== INSTRUCTIONS FOR THE TASK ==
Your answer should be the records below, repeated exactly as they stand.

INPUT RECORDS Start Marker

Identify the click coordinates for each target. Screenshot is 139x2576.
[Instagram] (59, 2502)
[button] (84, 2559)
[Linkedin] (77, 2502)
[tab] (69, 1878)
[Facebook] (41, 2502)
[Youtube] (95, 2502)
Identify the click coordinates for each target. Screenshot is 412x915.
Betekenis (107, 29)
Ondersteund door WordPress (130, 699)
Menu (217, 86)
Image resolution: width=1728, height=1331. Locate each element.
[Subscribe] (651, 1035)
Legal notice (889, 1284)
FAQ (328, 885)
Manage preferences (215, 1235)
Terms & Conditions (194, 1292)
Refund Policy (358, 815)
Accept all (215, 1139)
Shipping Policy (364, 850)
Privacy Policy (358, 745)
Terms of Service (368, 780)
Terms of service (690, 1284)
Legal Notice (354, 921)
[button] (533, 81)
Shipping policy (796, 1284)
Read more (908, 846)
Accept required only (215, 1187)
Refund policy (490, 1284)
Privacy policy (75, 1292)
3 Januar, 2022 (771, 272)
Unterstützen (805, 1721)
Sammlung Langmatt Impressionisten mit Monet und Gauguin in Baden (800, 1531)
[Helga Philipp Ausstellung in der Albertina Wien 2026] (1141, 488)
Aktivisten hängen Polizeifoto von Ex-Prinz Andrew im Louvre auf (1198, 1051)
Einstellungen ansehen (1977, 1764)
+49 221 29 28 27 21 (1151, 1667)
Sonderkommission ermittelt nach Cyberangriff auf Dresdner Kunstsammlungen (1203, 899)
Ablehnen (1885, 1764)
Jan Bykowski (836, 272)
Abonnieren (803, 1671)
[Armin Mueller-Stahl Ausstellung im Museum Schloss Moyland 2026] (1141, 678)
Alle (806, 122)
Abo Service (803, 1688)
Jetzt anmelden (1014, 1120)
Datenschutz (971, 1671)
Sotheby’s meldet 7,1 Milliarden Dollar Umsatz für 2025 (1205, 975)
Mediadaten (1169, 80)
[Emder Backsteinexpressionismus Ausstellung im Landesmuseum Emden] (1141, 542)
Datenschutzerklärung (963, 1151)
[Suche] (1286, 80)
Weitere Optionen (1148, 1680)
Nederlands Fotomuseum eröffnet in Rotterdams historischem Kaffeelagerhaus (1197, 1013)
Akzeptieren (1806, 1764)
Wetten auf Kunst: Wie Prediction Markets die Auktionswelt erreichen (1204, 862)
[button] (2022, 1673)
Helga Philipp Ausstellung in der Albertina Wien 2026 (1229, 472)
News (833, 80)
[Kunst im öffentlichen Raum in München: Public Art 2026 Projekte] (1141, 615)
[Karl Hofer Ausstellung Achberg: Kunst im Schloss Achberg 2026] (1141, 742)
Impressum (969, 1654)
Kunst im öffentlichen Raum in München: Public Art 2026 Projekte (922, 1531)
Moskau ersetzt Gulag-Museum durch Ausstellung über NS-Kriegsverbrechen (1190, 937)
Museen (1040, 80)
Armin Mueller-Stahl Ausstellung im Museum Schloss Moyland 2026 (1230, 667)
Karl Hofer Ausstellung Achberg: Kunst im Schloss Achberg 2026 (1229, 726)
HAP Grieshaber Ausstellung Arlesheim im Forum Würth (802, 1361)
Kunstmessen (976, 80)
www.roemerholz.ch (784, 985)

INPUT RECORDS End Marker

== ANSWER SECTION ==
Identify the click coordinates for each target. Screenshot is 139x2576.
[Instagram] (59, 2502)
[button] (84, 2559)
[Linkedin] (77, 2502)
[tab] (69, 1878)
[Facebook] (41, 2502)
[Youtube] (95, 2502)
Identify the click coordinates for each target. Screenshot is 412x915.
Betekenis (107, 29)
Ondersteund door WordPress (130, 699)
Menu (217, 86)
Image resolution: width=1728, height=1331. Locate each element.
[Subscribe] (651, 1035)
Legal notice (889, 1284)
FAQ (328, 885)
Manage preferences (215, 1235)
Terms & Conditions (194, 1292)
Refund Policy (358, 815)
Accept all (215, 1139)
Shipping Policy (364, 850)
Privacy Policy (358, 745)
Terms of Service (368, 780)
Terms of service (690, 1284)
Legal Notice (354, 921)
[button] (533, 81)
Shipping policy (796, 1284)
Read more (908, 846)
Accept required only (215, 1187)
Refund policy (490, 1284)
Privacy policy (75, 1292)
3 Januar, 2022 (771, 272)
Unterstützen (805, 1721)
Sammlung Langmatt Impressionisten mit Monet und Gauguin in Baden (800, 1531)
[Helga Philipp Ausstellung in der Albertina Wien 2026] (1141, 488)
Aktivisten hängen Polizeifoto von Ex-Prinz Andrew im Louvre auf (1198, 1051)
Einstellungen ansehen (1977, 1764)
+49 221 29 28 27 21 (1151, 1667)
Sonderkommission ermittelt nach Cyberangriff auf Dresdner Kunstsammlungen (1203, 899)
Ablehnen (1885, 1764)
Jan Bykowski (836, 272)
Abonnieren (803, 1671)
[Armin Mueller-Stahl Ausstellung im Museum Schloss Moyland 2026] (1141, 678)
Alle (806, 122)
Abo Service (803, 1688)
Jetzt anmelden (1014, 1120)
Datenschutz (971, 1671)
Sotheby’s meldet 7,1 Milliarden Dollar Umsatz für 2025 (1205, 975)
Mediadaten (1169, 80)
[Emder Backsteinexpressionismus Ausstellung im Landesmuseum Emden] (1141, 542)
Datenschutzerklärung (963, 1151)
[Suche] (1286, 80)
Weitere Optionen (1148, 1680)
Nederlands Fotomuseum eröffnet in Rotterdams historischem Kaffeelagerhaus (1197, 1013)
Akzeptieren (1806, 1764)
Wetten auf Kunst: Wie Prediction Markets die Auktionswelt erreichen (1204, 862)
[button] (2022, 1673)
Helga Philipp Ausstellung in der Albertina Wien 2026 (1229, 472)
News (833, 80)
[Kunst im öffentlichen Raum in München: Public Art 2026 Projekte] (1141, 615)
[Karl Hofer Ausstellung Achberg: Kunst im Schloss Achberg 2026] (1141, 742)
Impressum (969, 1654)
Kunst im öffentlichen Raum in München: Public Art 2026 Projekte (922, 1531)
Moskau ersetzt Gulag-Museum durch Ausstellung über NS-Kriegsverbrechen (1190, 937)
Museen (1040, 80)
Armin Mueller-Stahl Ausstellung im Museum Schloss Moyland 2026 (1230, 667)
Karl Hofer Ausstellung Achberg: Kunst im Schloss Achberg 2026 (1229, 726)
HAP Grieshaber Ausstellung Arlesheim im Forum Würth (802, 1361)
Kunstmessen (976, 80)
www.roemerholz.ch (784, 985)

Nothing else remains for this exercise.